How do I qualify for a personal loan?

To qualify for a personal loan, you will typically need to have a good credit score or a regular income (or both in many cases). Some personal loan providers may also require you to have a cosigner.

Personal Loan example:

Let’s do some quick math to see how personal loans work.

Say you want to borrow ₹50,000 from a personal loan provider. Most personal loans have terms of 1 to 5 years - so we will use a 2-year loan term for our example.

The annual percentage rate in this example is 15% which is also quite typical. Your total interest over two years will be ₹8184, with a monthly instalment of ₹2424. This is calculated after taking into account that your principal amount (of ₹50,000) accrues interest, but you are also paying it back every month in a systematic manner.

The dos and don’ts of borrowing a personal loan


  • Borrow a personal loan only if you REALLY need it.

  • Pay back your instalments on time, every time. Defaulting on a payment will adversely impact your credit score which could make it harder to get loans in the future.

  • Check your credit reports every few months to ensure the loan details are being reported correctly to the credit bureaus.

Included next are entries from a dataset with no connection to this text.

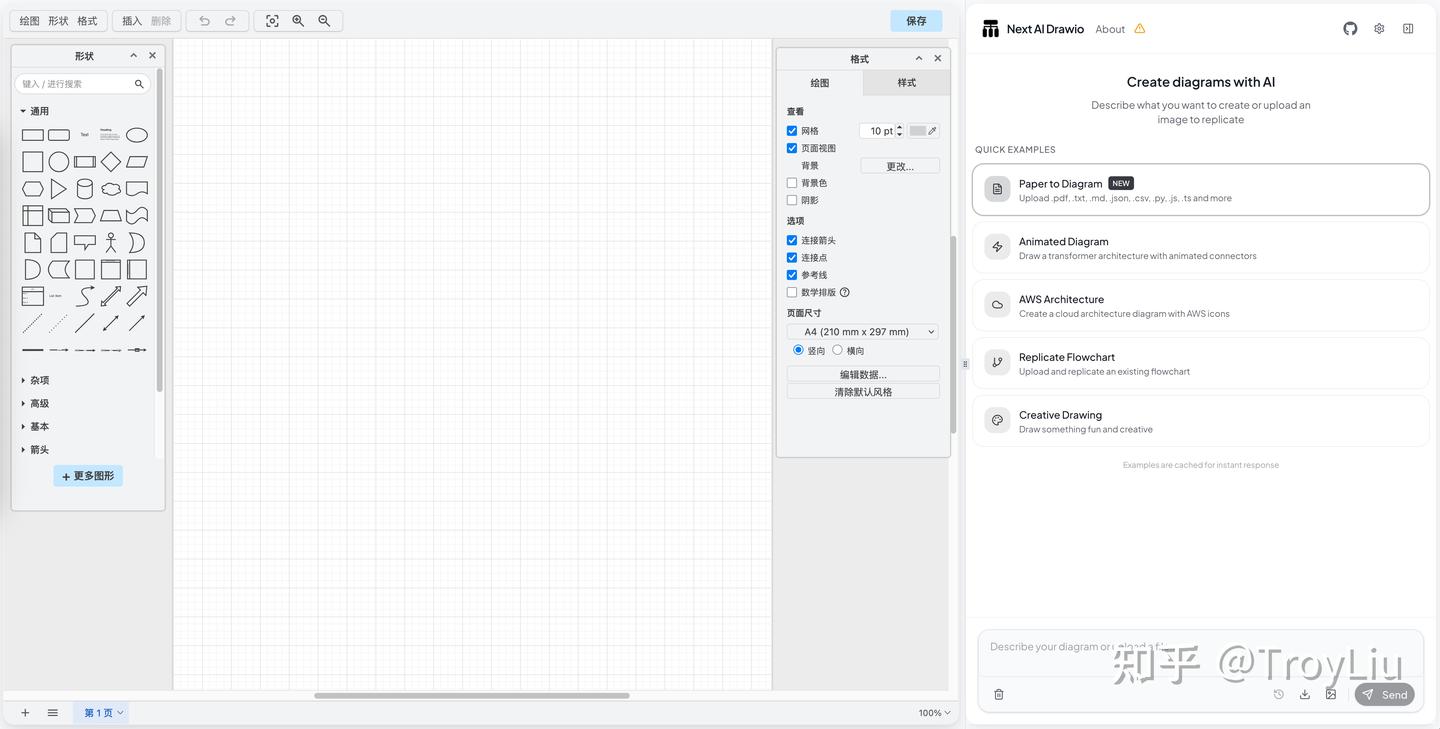Click the fit page icon in toolbar
Viewport: 1440px width, 729px height.
pos(272,21)
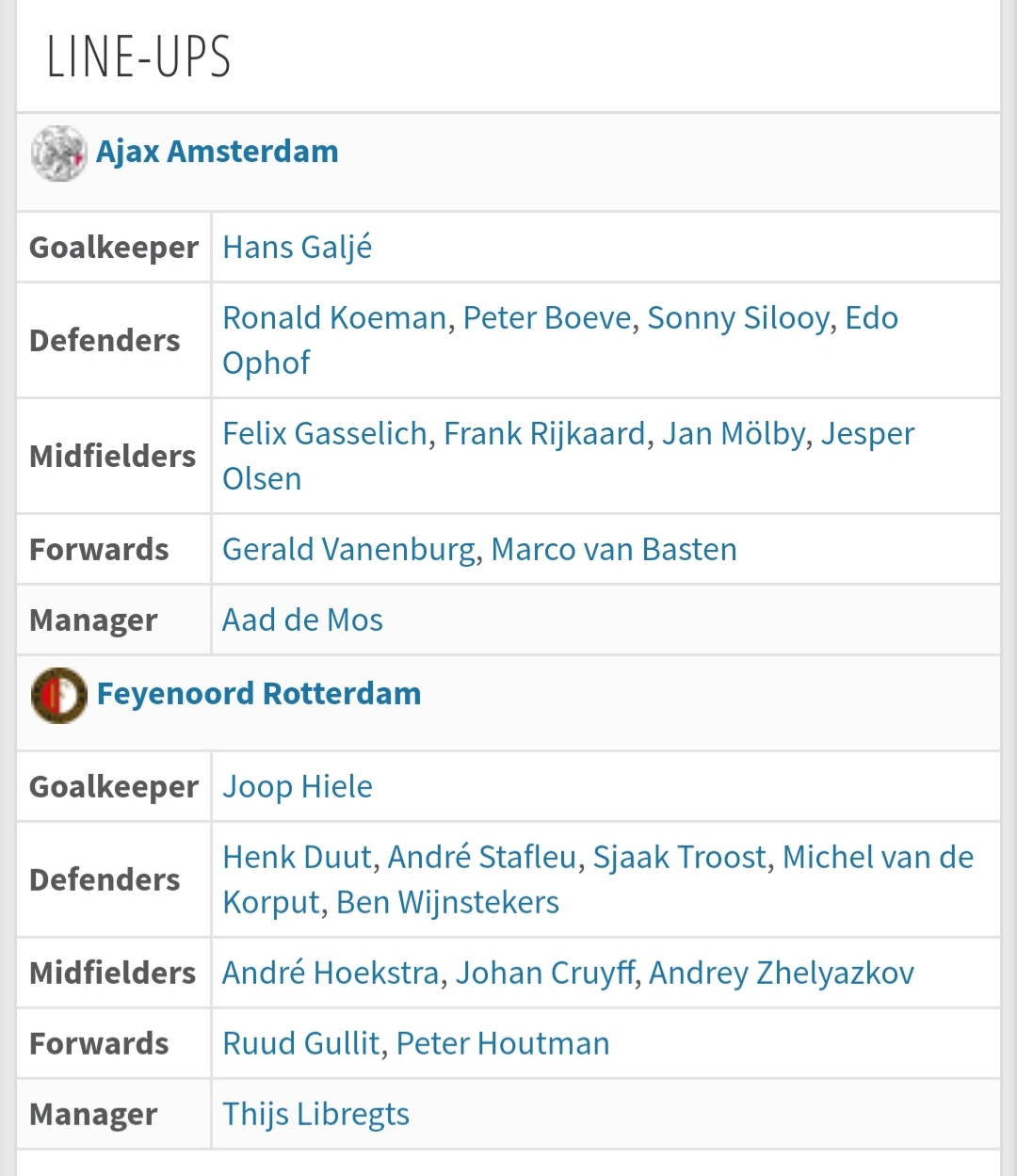Screen dimensions: 1017x1176
Task: Open Marco van Basten's player page
Action: [x=614, y=550]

  • Don’t use personal loans to buy more than you can afford. You must think of a loan as a means to spread out payments, and not as a means to make you buy something beyond what you can afford.

  • Be mindful about who you are cosigning for. If you don't have absolute trust in their ability to pay back as planned, don't sign. If the borrower defaults on the loan, you get penalised.

  • Don’t use personal loans to pay back a less expensive loan - i.e, a loan with a lower interest rate. Also, don’t use personal loans for speculative things like gambling.

Pay off loan or invest extra cash?

Many experts will tell you that it is almost always better to pay off high-interest debt - like credit cards or personal loans - before you start investing. But, there are exceptions to this rule. If your expected rate of return on investments is higher than your loan interest rate, you can continue to invest while paying off the loan in parallel. Say for instance your personal loan interest is 15% but you are expecting returns of 20% on your investments. However, note that this is very hard to execute especially with the rates on personal loans being high.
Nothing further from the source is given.